The Decode Bottleneck: Standard autoregressive decoding generates exactly one token per forward pass of the target model. For a 7B model on a single GPU, each decode step takes ~20–30 ms regardless of batch_size=1 — the GPU is memory-bandwidth-bound, not compute-bound. The key insight: we can predict several tokens cheaply with a small draft model, then verify all of them in one batched forward pass of the large target model, amortizing the verification cost across multiple accepted tokens.

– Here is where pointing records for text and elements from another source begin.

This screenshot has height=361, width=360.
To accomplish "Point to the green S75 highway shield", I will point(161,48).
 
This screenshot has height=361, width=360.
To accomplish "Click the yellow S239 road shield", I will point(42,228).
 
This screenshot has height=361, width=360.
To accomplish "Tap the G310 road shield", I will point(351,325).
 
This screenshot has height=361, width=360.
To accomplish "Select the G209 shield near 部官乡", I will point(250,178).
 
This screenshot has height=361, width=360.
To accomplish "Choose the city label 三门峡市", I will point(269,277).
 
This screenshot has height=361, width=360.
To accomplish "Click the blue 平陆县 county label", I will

Common Framework: Draft → Verify → Accept/Reject

All speculative decoding methods share the same three-phase loop: (1) a proposer generates k candidate tokens cheaply, (2) the target model verifies all k tokens in a single batched forward pass, (3) rejection sampling decides which to keep. For each draft token \(t_i\), accept with probability \(\min\!\left(1,\,\frac{p_{\text{target}}(t_i)}{p_{\text{draft}}(t_i)}\right)\). This guarantees the output distribution exactly matches the target model. Theoretical speedup: \(E[\text{tokens/step}] = \frac{1-\alpha^{k+1}}{1-\alpha}\), where \(\alpha\) is the per-token acceptance rate. The three methods below differ only in how the proposer works.

Three Proposer Strategies

1. Draft Model — A Separate Small LLM

Load a smaller model from the same family (e.g., Llama-3.2-1B for target Llama-3.1-8B) and run k autoregressive forward passes to propose k tokens. The draft model must share the same tokenizer and vocabulary (vocab_size=128256) as the target — otherwise rejection sampling produces out-of-bounds errors.

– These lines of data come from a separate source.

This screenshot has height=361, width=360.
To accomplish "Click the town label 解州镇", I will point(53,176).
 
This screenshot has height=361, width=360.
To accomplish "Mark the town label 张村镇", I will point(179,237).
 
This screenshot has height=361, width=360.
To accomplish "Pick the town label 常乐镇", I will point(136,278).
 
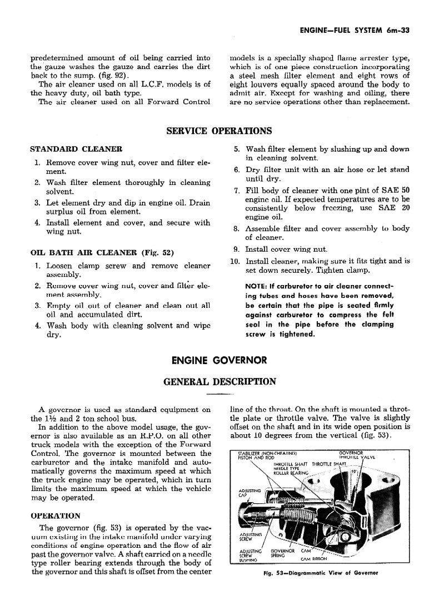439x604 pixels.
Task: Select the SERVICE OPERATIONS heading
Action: pos(219,131)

  • Extra VRAM: ~2 GB (full draft model weights + separate KV cache)
  • Proposing cost: High — k × (draft model forward pass). For 1B draft, each step ~3–5 ms on H100.
  • Acceptance quality: Moderate (~50–65% on diverse text). The draft is a general LM, not trained to match this specific target — distribution mismatch limits acceptance.

2. EAGLE — Lightweight Prediction Head on Target Hidden States

Instead of a separate LLM, EAGLE trains a small autoregressive head (1–2 transformer layers, ~200M params) that takes the target model's own hidden states as input and predicts the next-token distribution. After each target forward pass, the EAGLE head reuses the already-computed hidden states to propose k tokens with minimal overhead — no separate model, no vocabulary mismatch.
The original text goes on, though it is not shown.